* Texto fornecido
O tenente-coronel Mauro Cid, ex-ajudante de ordens de Jair Bolsonaro, foi preso nesta sexta-feira (22) após prestar depoimento ao STF (Supremo Tribunal Federal) sobre um áudio em que fez ataques à Polícia Federal e ao ministro Alexandre de Moraes.
Em um dos áudios, divulgados pela revista “Veja”, o tenente-coronel afirma ter sido coagido a delatar seu ex-chefe. Além disso, ele critica abertamente o ministro Alexandre de Moraes, e o acusa de ter poderes absolutos para ordenar prisões ou libertações a seu bel prazer.
A ordem de prisão preventiva foi determinada por Moraes. Segundo o STF, Cid foi preso por descumprimento de medidas judiciais e por obstrução de Justiça.
“Após o término da audiência de confirmação dos termos da colaboração premida, foi cumprido mandado de prisão preventiva expedido pelo Ministro Alexandre de Moraes contra Mauro Cid por descumprimento das medidas cautelares e por obstrução à Justiça. Mauro Cid foi encaminhado ao IML pela PF”, informou a Corte.

Itens do conjunto de dados armazenado

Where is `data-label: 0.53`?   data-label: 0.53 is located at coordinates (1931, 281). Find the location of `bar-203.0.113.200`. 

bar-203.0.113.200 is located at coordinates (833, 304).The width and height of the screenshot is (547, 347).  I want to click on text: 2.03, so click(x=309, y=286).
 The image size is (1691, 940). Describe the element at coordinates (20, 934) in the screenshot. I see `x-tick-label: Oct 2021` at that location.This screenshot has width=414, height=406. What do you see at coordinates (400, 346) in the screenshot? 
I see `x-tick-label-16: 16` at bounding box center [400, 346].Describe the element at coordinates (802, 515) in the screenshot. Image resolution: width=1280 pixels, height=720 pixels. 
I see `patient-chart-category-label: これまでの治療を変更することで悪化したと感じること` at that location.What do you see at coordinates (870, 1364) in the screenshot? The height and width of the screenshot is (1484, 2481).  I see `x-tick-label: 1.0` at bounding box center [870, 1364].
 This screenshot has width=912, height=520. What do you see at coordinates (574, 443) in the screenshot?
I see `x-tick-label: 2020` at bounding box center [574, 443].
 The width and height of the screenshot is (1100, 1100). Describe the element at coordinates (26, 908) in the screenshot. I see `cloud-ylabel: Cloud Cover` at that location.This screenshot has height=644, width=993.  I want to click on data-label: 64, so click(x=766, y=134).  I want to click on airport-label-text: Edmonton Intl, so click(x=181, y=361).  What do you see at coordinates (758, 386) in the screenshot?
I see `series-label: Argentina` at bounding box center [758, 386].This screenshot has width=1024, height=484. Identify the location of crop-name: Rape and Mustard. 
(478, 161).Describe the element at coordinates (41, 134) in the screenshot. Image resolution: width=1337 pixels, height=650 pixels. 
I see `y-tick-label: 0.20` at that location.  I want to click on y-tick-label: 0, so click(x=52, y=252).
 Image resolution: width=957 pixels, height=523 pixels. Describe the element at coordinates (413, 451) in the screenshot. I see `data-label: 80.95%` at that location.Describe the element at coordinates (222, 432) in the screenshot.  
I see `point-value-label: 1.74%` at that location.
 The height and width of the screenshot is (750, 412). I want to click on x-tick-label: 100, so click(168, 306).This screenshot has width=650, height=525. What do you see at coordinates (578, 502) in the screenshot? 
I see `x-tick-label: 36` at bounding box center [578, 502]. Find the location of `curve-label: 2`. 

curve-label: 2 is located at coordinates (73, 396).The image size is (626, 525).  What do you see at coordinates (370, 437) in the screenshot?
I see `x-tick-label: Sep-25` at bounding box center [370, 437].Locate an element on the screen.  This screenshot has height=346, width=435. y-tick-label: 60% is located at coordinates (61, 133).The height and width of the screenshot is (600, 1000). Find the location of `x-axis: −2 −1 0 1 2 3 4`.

* Ação necessária 1
Reproduza o trecho do texto sobre a prisão de Mauro Cid que começa em "O tenente-coronel Mauro" e vai até "Alexandre de Moraes.", trocando "ex-ajudante de ordens" por "ex-assessor".
* Ação necessária 2
Liste todas as pessoas mencionadas pelo nome no texto sobre a prisão de Mauro Cid.
* Ação necessária 3
No texto sobre a prisão de Mauro Cid, por quais motivos Cid foi preso, segundo o STF?

* Campo de resposta 1
O tenente-coronel Mauro Cid, ex-assessor de Jair Bolsonaro, foi preso nesta sexta-feira (22) após prestar depoimento ao STF (Supremo Tribunal Federal) sobre um áudio em que fez ataques à Polícia Federal e ao ministro Alexandre de Moraes.

* Campo de resposta 2
Mauro Cid; Jair Bolsonaro; Alexandre de Moraes

* Campo de resposta 3
Por descumprimento de medidas judiciais e por obstrução de Justiça.